== WORK REQUEST ==
For the entries below, the expected answer is the line with "Where should I click to: Go to the", the line with "Task: Toggle the switch next to List", and every line between them, exactly as written, and nothing more.

== SUPPLIED ENTRIES ==
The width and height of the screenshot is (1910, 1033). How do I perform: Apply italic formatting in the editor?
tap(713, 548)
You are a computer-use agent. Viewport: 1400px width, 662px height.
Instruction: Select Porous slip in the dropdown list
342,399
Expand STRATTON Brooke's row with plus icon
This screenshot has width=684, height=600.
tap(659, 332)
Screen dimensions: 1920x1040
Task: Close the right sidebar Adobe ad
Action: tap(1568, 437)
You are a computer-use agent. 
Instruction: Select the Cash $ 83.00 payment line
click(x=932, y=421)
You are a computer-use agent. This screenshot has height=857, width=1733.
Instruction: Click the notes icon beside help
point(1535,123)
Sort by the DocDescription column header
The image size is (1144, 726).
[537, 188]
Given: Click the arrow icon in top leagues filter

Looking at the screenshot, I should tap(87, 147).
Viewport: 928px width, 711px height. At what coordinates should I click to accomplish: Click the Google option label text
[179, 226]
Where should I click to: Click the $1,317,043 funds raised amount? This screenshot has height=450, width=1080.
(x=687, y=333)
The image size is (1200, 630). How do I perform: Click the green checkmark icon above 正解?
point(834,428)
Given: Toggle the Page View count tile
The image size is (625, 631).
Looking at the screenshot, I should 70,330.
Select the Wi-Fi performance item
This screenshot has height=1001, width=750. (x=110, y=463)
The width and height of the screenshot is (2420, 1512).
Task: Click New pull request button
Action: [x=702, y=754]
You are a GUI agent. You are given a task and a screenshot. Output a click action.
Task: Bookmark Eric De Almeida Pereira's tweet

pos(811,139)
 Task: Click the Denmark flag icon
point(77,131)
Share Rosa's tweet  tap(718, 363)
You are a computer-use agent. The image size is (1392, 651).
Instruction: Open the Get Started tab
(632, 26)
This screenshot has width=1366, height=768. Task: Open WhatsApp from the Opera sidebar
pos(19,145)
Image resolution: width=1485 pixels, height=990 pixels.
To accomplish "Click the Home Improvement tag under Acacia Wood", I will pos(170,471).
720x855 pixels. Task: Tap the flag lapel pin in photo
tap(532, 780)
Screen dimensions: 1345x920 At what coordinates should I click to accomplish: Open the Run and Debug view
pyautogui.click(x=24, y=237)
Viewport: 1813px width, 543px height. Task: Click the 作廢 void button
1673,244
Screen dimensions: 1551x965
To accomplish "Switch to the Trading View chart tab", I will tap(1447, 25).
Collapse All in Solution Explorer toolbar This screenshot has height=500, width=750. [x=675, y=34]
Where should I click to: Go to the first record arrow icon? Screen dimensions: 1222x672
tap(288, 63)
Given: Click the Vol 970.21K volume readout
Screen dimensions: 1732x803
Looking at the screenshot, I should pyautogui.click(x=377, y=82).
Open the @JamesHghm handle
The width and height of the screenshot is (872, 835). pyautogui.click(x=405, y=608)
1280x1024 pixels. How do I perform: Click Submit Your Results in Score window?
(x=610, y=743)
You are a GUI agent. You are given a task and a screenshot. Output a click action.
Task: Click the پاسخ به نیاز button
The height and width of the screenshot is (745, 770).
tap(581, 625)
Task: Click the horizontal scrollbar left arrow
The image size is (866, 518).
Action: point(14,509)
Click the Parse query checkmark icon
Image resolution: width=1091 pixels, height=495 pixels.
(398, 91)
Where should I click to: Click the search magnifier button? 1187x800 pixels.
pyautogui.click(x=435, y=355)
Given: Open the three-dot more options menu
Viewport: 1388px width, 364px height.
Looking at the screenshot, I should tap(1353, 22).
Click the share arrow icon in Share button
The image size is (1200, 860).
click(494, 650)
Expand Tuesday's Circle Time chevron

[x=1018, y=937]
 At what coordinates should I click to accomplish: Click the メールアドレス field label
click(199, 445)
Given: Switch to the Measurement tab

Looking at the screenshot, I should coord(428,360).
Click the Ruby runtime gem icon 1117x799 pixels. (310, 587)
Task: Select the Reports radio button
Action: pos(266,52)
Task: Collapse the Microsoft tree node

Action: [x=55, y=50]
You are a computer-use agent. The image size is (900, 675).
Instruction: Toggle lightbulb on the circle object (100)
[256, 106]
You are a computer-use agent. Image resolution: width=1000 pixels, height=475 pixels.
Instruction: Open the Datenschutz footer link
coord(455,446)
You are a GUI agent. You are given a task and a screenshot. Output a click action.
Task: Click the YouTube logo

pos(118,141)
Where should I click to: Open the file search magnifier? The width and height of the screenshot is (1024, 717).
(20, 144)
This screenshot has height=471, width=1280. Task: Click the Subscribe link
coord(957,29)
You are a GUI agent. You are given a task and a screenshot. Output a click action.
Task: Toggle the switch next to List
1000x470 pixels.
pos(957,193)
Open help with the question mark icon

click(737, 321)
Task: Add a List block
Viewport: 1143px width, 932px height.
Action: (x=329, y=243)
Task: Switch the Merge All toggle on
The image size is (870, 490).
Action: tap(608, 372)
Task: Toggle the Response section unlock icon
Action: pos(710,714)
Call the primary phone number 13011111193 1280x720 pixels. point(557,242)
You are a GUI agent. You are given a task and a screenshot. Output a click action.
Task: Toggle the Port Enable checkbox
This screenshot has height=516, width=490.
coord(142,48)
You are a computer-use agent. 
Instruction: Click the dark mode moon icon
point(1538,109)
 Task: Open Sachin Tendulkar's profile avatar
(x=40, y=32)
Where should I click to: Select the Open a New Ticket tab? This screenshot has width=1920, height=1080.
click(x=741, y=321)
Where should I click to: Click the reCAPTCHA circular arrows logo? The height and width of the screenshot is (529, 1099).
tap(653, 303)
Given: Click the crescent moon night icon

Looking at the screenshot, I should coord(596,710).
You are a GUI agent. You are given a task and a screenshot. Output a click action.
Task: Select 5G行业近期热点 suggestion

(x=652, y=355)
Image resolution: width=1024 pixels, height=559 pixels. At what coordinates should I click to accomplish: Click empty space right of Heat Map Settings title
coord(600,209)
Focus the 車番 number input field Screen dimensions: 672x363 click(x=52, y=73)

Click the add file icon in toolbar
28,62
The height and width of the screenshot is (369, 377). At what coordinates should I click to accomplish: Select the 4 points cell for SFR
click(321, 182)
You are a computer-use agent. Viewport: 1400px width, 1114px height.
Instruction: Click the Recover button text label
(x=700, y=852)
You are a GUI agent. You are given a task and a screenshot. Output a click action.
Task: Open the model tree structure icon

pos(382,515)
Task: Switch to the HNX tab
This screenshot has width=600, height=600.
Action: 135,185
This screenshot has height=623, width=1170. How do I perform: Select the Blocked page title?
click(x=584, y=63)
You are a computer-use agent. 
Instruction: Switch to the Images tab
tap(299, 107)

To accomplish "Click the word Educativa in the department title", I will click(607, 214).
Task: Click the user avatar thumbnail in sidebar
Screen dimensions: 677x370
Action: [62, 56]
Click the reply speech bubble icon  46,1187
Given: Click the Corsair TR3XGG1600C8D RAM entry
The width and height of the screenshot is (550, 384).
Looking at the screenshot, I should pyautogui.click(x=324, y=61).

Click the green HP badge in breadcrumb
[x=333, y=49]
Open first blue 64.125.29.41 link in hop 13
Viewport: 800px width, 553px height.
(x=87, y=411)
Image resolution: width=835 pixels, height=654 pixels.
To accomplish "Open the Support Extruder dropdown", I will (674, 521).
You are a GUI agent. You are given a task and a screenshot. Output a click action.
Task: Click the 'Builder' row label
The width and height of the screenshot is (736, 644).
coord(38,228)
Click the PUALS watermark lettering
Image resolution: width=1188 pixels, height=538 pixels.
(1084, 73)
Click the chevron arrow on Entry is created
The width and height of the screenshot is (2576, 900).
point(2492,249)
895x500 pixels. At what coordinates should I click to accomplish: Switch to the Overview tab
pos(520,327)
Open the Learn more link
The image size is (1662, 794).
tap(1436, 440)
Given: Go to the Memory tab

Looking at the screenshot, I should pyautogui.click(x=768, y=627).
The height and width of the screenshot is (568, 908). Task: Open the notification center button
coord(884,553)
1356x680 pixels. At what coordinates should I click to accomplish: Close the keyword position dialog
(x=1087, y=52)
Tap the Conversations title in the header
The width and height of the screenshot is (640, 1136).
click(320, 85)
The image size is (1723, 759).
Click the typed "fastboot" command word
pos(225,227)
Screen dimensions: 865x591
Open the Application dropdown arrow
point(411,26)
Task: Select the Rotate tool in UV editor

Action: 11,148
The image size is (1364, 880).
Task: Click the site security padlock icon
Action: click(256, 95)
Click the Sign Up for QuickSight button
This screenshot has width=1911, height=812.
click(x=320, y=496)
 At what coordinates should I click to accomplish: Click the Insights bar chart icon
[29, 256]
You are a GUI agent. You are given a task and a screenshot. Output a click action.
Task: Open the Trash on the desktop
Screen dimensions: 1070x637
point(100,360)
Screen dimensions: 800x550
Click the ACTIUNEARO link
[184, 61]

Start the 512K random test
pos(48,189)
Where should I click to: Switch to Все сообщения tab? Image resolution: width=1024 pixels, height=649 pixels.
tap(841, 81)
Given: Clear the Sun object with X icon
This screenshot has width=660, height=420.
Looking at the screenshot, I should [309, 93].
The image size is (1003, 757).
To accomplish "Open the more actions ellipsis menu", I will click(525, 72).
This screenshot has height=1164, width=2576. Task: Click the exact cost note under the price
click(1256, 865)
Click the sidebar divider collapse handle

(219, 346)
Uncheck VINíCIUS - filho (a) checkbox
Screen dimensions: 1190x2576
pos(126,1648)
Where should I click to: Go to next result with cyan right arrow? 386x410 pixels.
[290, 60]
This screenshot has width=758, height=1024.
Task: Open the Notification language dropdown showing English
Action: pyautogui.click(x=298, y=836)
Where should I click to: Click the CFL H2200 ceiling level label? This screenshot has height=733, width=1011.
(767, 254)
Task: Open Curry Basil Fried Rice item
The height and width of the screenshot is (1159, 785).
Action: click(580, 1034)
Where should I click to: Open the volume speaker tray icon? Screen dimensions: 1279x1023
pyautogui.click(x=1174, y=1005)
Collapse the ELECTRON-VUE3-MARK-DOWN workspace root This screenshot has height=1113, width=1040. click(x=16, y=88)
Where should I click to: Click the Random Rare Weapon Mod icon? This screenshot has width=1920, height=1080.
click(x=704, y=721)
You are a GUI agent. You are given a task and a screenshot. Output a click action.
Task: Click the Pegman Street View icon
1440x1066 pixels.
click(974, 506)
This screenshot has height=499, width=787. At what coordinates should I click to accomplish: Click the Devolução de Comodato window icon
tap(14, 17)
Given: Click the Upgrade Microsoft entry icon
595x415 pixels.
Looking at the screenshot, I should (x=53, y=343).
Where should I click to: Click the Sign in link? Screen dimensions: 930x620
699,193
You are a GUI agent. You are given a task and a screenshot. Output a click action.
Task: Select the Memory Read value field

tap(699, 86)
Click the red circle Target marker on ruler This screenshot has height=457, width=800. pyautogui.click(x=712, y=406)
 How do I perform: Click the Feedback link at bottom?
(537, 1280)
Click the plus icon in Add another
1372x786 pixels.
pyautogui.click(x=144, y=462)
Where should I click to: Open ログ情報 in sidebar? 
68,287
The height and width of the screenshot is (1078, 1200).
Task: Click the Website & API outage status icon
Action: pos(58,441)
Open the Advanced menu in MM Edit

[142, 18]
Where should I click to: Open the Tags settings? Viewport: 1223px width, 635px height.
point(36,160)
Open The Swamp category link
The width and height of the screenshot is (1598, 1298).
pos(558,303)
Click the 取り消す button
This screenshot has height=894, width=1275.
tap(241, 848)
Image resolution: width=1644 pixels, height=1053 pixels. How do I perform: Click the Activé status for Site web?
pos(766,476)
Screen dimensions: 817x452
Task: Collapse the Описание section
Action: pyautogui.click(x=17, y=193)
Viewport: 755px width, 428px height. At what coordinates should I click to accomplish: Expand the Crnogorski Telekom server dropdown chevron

== EXERCISE ANSWER ==
Where should I click to: Go to the first record arrow icon? Screen dimensions: 1222x672
tap(288, 63)
Given: Click the Vol 970.21K volume readout
Screen dimensions: 1732x803
Looking at the screenshot, I should pyautogui.click(x=377, y=82).
Open the @JamesHghm handle
The width and height of the screenshot is (872, 835). pyautogui.click(x=405, y=608)
1280x1024 pixels. How do I perform: Click Submit Your Results in Score window?
(x=610, y=743)
You are a GUI agent. You are given a task and a screenshot. Output a click action.
Task: Click the پاسخ به نیاز button
The height and width of the screenshot is (745, 770).
tap(581, 625)
Task: Click the horizontal scrollbar left arrow
The image size is (866, 518).
Action: point(14,509)
Click the Parse query checkmark icon
Image resolution: width=1091 pixels, height=495 pixels.
(398, 91)
Where should I click to: Click the search magnifier button? 1187x800 pixels.
pyautogui.click(x=435, y=355)
Given: Open the three-dot more options menu
Viewport: 1388px width, 364px height.
Looking at the screenshot, I should tap(1353, 22).
Click the share arrow icon in Share button
The image size is (1200, 860).
click(494, 650)
Expand Tuesday's Circle Time chevron

[x=1018, y=937]
 At what coordinates should I click to accomplish: Click the メールアドレス field label
click(199, 445)
Given: Switch to the Measurement tab

Looking at the screenshot, I should coord(428,360).
Click the Ruby runtime gem icon 1117x799 pixels. (310, 587)
Task: Select the Reports radio button
Action: pos(266,52)
Task: Collapse the Microsoft tree node

Action: [x=55, y=50]
You are a computer-use agent. The image size is (900, 675).
Instruction: Toggle lightbulb on the circle object (100)
[256, 106]
You are a computer-use agent. Image resolution: width=1000 pixels, height=475 pixels.
Instruction: Open the Datenschutz footer link
coord(455,446)
You are a GUI agent. You are given a task and a screenshot. Output a click action.
Task: Click the YouTube logo

pos(118,141)
Where should I click to: Open the file search magnifier? The width and height of the screenshot is (1024, 717).
(20, 144)
This screenshot has height=471, width=1280. Task: Click the Subscribe link
coord(957,29)
You are a GUI agent. You are given a task and a screenshot. Output a click action.
Task: Toggle the switch next to List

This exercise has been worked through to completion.